◆ DIRECTION: Put the lines of the listing below into a JSON list of strings, one string per line with blank lines left out, taking only everything from the line that contains "Viewport: 1200px width, 800px" down through the line that contains "The width and height of the screenshot is (1025, 550).", both included.

◆ Stored data entries:
↓↓↓

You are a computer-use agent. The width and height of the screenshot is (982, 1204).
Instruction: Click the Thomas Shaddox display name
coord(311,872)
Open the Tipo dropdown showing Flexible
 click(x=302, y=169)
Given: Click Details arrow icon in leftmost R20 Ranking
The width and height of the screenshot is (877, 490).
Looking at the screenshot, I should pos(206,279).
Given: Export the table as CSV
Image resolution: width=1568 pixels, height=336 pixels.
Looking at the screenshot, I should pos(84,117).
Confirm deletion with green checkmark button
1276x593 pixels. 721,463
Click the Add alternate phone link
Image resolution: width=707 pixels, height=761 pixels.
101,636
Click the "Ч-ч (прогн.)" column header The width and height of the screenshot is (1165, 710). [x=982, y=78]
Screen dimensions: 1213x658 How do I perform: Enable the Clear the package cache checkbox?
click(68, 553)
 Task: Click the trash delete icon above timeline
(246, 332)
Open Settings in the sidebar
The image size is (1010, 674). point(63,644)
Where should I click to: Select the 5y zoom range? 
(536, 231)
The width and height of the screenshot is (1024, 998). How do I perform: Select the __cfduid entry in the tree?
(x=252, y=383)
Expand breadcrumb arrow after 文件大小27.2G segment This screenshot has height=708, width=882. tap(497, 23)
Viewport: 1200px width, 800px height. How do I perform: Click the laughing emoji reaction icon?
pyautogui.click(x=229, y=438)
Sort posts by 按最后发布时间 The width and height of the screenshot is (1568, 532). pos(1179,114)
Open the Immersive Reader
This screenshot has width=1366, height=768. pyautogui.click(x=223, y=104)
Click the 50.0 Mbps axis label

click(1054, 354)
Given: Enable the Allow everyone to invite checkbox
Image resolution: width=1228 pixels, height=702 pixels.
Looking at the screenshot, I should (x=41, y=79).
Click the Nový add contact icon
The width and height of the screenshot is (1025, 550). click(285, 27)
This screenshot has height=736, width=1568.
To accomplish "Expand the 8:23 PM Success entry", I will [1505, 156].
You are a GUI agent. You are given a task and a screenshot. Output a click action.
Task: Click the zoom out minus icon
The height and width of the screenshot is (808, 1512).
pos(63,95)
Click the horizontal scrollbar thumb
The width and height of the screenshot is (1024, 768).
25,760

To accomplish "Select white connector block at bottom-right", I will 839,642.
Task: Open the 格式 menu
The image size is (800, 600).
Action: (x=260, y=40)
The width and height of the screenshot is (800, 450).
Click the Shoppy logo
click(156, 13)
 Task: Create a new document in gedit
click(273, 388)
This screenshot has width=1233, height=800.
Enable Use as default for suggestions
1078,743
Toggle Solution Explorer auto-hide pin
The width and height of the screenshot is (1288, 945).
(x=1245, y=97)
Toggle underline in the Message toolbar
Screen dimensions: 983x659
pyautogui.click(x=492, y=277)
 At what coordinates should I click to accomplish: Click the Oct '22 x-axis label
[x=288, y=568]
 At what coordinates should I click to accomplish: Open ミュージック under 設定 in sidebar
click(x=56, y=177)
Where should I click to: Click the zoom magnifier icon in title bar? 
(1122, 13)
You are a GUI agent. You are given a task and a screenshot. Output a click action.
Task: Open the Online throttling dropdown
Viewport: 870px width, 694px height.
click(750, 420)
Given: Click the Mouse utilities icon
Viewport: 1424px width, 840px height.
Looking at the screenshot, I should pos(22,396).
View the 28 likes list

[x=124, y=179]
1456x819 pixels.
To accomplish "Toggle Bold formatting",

↑↑↑

◆ ANSWER FOR THIS EXERCISE:
[
  "Viewport: 1200px width, 800px height. How do I perform: Click the laughing emoji reaction icon?",
  "pyautogui.click(x=229, y=438)",
  "Sort posts by 按最后发布时间 The width and height of the screenshot is (1568, 532). pos(1179,114)",
  "Open the Immersive Reader",
  "This screenshot has width=1366, height=768. pyautogui.click(x=223, y=104)",
  "Click the 50.0 Mbps axis label",
  "click(1054, 354)",
  "Given: Enable the Allow everyone to invite checkbox",
  "Image resolution: width=1228 pixels, height=702 pixels.",
  "Looking at the screenshot, I should (x=41, y=79).",
  "Click the Nový add contact icon",
  "The width and height of the screenshot is (1025, 550). click(285, 27)"
]